The Lucknow Bench of the Allahabad High Court has sent a Deputy Commissioner of the Income Tax Department to jail and imposed a fine of Rs 25,000 for contempt of court.
The court sentenced Deputy Commissioner of Income Tax, Range-2, Lucknow Harish Gidwani to seven-day in jail after his “grossly reprehensible act” that disobeyed a seven-year-old order.
The court has asked Deputy Commissioner Gidwani to appear before the Senior Registrar of the court on December 22 at 3 pm and from there he will be sent to jail.
Radhika Singh, the lawyer of victim Prashant Chandra told the bench that the Income Tax Department had demanded Rs 54 lakh from Chandra in an assessment notice of 2011-12, which was quashed by the bench in 2015.

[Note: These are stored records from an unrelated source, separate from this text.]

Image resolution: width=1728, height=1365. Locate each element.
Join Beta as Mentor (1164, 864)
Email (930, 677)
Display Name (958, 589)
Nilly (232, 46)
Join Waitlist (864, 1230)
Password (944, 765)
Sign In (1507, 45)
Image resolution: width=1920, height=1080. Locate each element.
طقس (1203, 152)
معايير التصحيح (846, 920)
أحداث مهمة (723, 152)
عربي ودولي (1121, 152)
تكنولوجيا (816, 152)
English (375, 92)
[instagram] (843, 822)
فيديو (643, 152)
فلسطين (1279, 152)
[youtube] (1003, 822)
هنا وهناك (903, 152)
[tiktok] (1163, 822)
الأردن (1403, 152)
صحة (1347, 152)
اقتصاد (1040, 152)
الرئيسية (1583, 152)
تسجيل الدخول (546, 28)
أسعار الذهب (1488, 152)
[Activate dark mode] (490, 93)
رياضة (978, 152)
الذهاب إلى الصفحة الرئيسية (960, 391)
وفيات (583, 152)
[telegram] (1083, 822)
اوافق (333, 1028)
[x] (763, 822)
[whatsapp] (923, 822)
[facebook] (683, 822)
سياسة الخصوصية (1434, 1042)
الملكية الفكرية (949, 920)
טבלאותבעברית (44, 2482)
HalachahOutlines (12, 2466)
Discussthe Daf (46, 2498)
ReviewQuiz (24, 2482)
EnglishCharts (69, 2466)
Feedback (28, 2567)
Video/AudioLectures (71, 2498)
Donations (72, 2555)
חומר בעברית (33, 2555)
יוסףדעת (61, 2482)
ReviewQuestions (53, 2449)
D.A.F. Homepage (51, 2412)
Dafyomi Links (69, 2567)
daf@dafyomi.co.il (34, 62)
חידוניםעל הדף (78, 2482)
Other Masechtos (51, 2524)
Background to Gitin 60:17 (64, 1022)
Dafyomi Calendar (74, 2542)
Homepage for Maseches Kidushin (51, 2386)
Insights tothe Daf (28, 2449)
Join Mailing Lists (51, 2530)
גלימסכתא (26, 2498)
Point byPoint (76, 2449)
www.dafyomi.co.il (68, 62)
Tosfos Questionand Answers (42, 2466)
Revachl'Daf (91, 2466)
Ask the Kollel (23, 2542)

However, despite the bench’s order, the outstanding notice remained operative on the web portal of the department for seven months.
In its March 31, 2015 order, the high court had declared the demand as completely wrong but despite that order the demand was not removed from the portal of the Income Tax Department and by 2022 the outstanding notice was increased to Rs 90 lakh.
The plaintiff said as the Rs 90 lakh notice was visible on the portal, the Income Tax Department kept harassing him.
Even the banks stopped issuing credit card to the victim and were not even approving his loans which caused him great grief and trouble leading to mental pressure.
In 2016, a content petition was filed in which the income tax department was made a party. The Income tax department was told that their “demand is wrong”, yet the order of the court was not followed and the demand was not removed by Deputy Commissioner Harish Gidwani, said lawyer Radhika Singh.
The matter was heard by the court on September 28, 2022 and the court called up Gidwani and asked him as to why he should not be charged.
On Friday the order was passed by the High Court and Gidwani was sentenced.
The verdict was delivered by Justice Irshad Ali, who in his judgment said: “The fine alone would not meet the ends of justice because Gidwani is a senior officer, who is the custodian of assessing of the applicant and has committed a grossly reprehensible act and if he is not punished, it would send down a wrong signal to other officials of the income tax Department that even such un-business like conduct invites only a warning or fine.”
As per the court’s admission, Gidwani’s lawyer Manish Mishra, the outstanding amount was deleted from the web portal after seven months.
However, the bench said it amounted to “deliberate and wilful disobedience of the judgment of this court”.
The court also termed Gidwani’s action as “it is his purposeful act to harass the petitioner in spite of order of the court”.